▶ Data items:

################

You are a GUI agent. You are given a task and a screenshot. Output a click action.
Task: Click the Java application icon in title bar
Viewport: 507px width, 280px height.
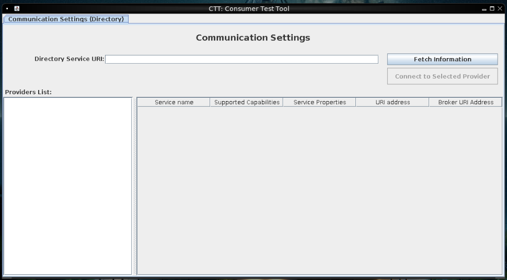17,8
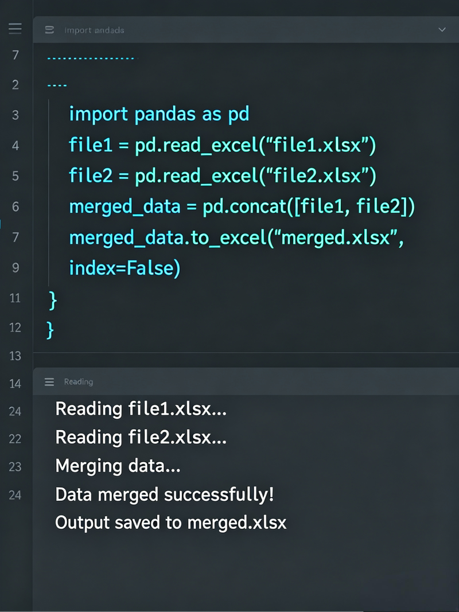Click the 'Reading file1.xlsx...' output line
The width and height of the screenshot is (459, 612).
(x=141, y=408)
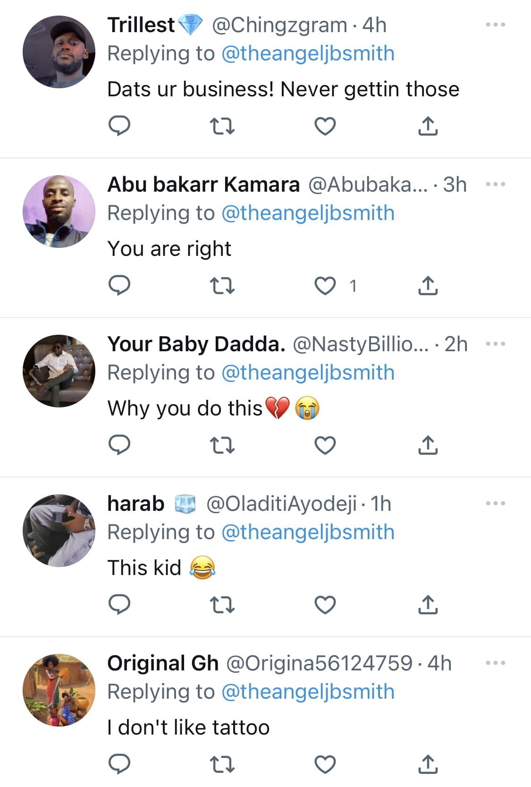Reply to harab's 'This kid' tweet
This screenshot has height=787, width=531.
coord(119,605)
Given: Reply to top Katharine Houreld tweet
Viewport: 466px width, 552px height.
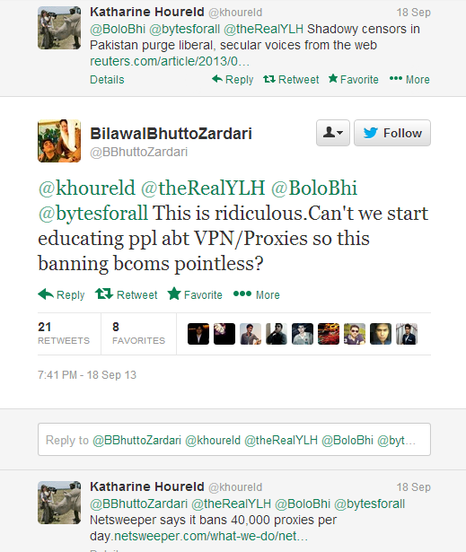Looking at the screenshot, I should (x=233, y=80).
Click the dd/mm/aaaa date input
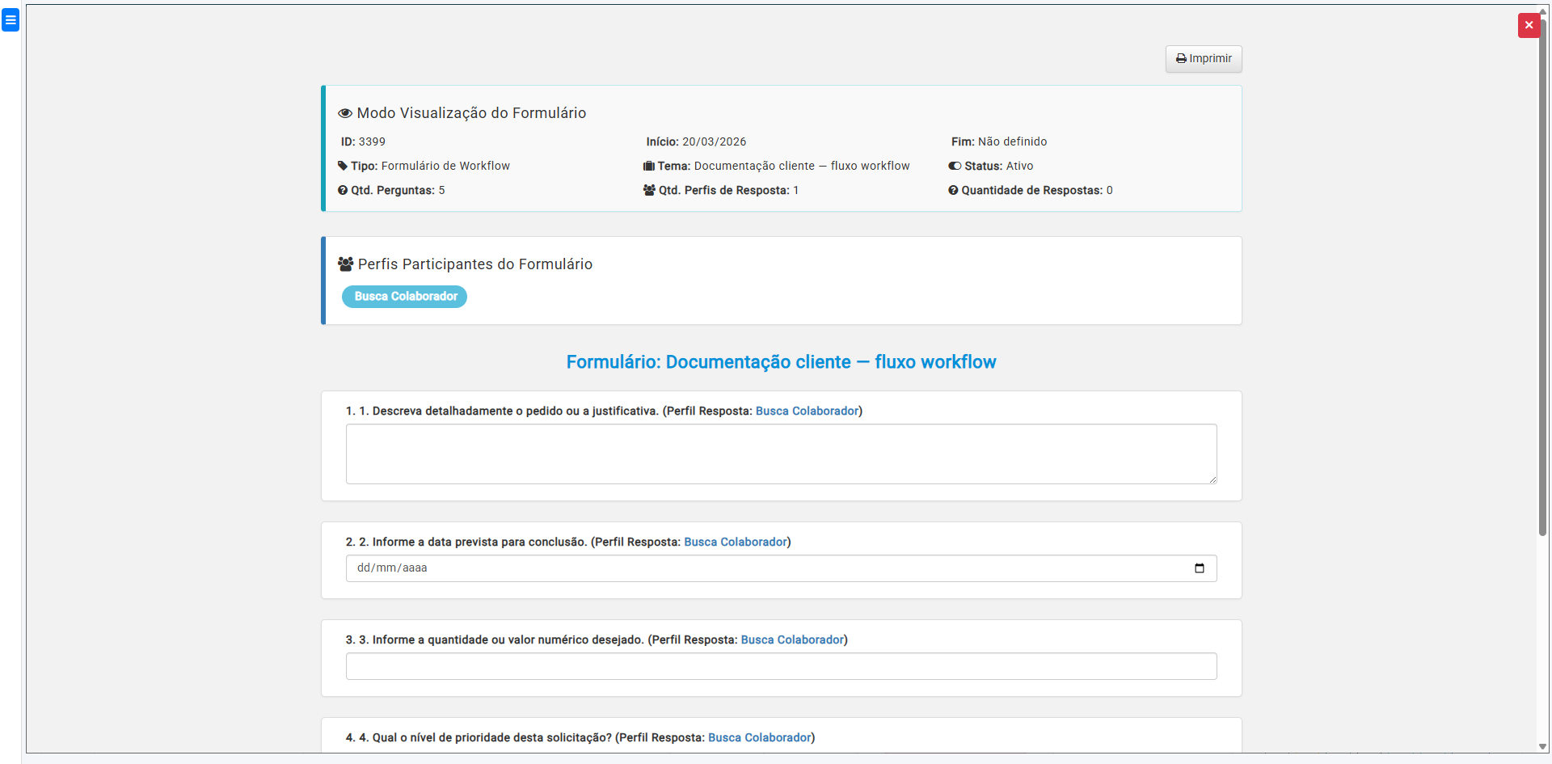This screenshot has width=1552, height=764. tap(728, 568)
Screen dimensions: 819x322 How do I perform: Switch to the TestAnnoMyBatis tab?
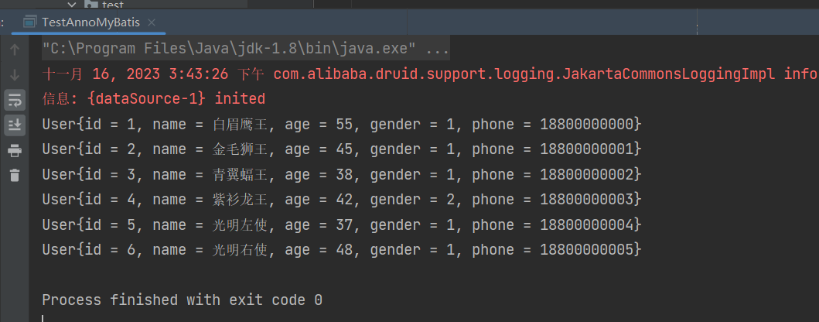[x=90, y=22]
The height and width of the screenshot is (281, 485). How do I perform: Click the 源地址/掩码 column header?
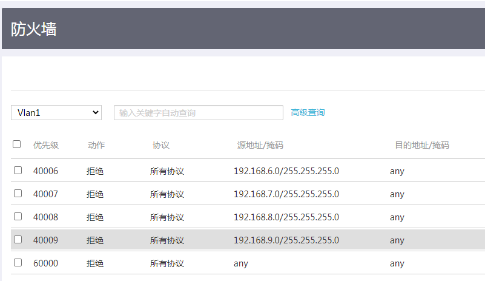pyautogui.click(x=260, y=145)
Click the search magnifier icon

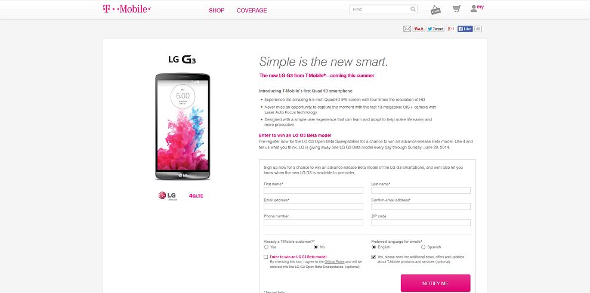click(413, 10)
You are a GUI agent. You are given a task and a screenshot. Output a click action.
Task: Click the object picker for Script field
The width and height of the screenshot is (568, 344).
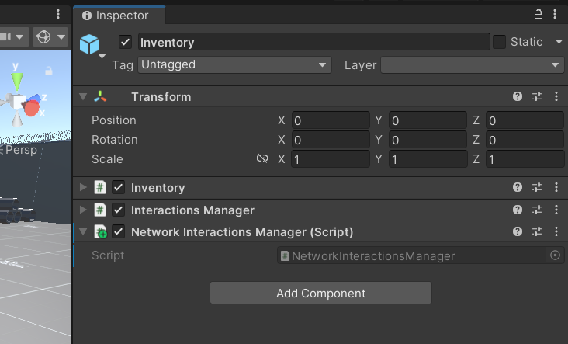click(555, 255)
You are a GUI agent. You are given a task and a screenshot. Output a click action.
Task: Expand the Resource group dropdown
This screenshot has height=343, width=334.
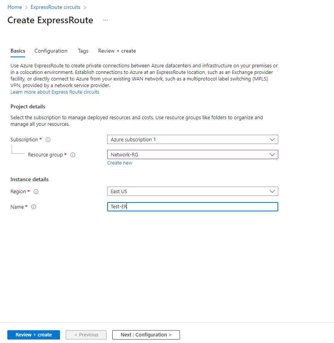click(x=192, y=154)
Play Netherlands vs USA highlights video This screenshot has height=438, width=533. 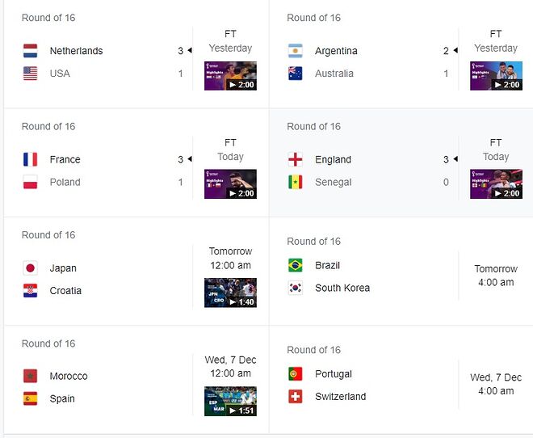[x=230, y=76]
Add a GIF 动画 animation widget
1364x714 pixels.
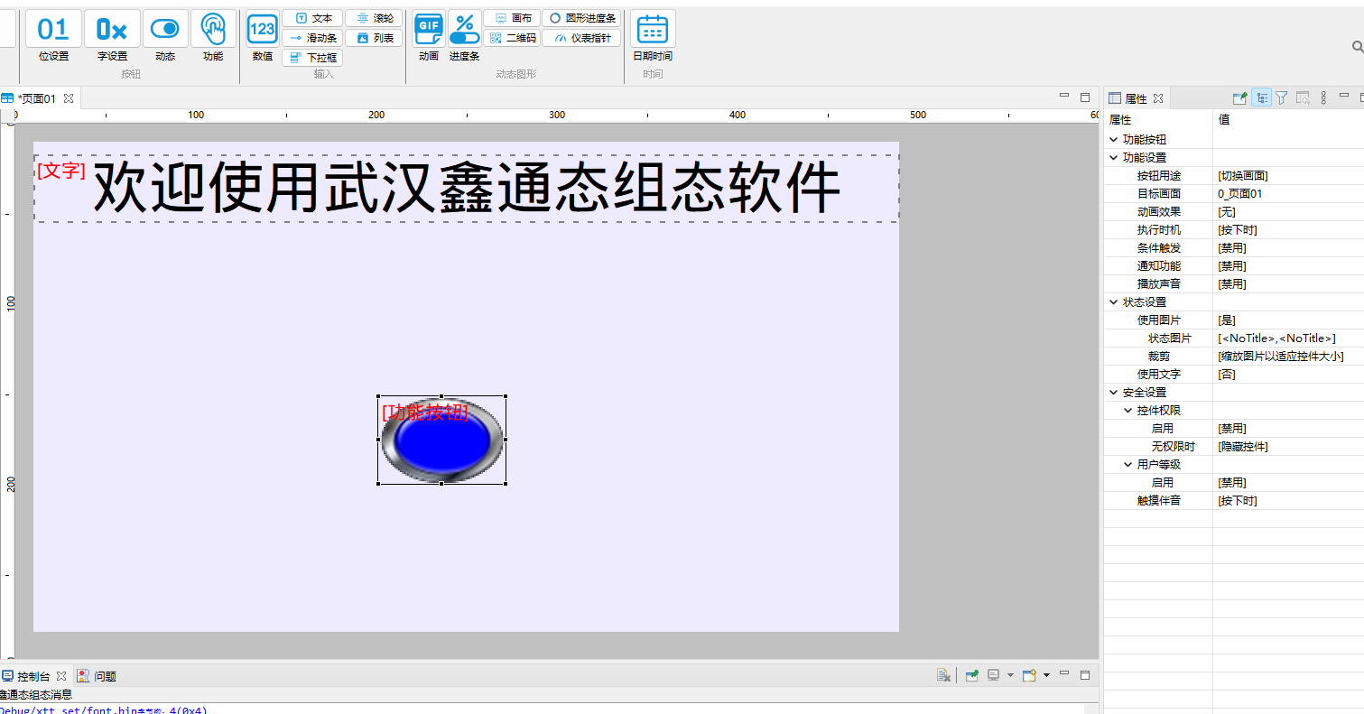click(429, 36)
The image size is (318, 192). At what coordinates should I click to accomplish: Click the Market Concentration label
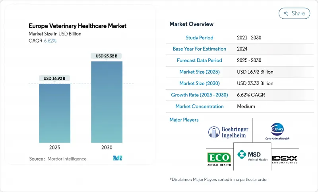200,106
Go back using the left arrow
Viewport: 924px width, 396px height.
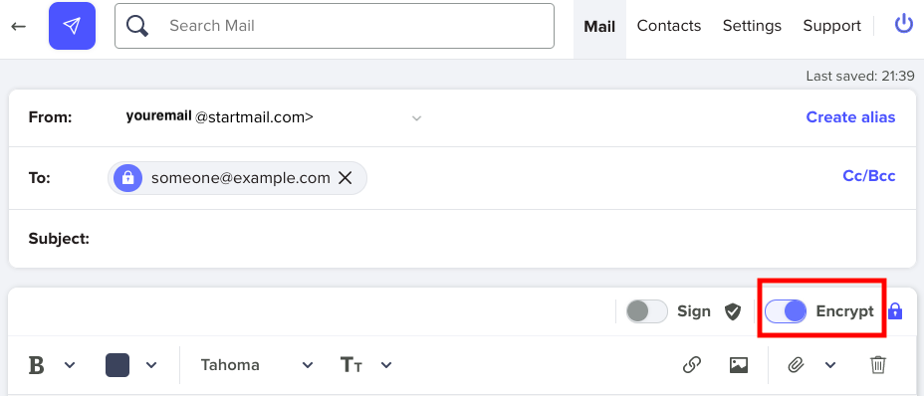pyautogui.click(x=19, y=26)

################

▶ Problem:
Copy word for word each line of the data above, from the first through the one containing "Given: Reply to top Katharine Houreld tweet", and include no pictures.

▶ Written response:
You are a GUI agent. You are given a task and a screenshot. Output a click action.
Task: Click the Java application icon in title bar
Viewport: 507px width, 280px height.
17,8
Click the 'Reading file1.xlsx...' output line
The width and height of the screenshot is (459, 612).
(x=141, y=408)
Reply to harab's 'This kid' tweet
This screenshot has height=787, width=531.
coord(119,605)
Given: Reply to top Katharine Houreld tweet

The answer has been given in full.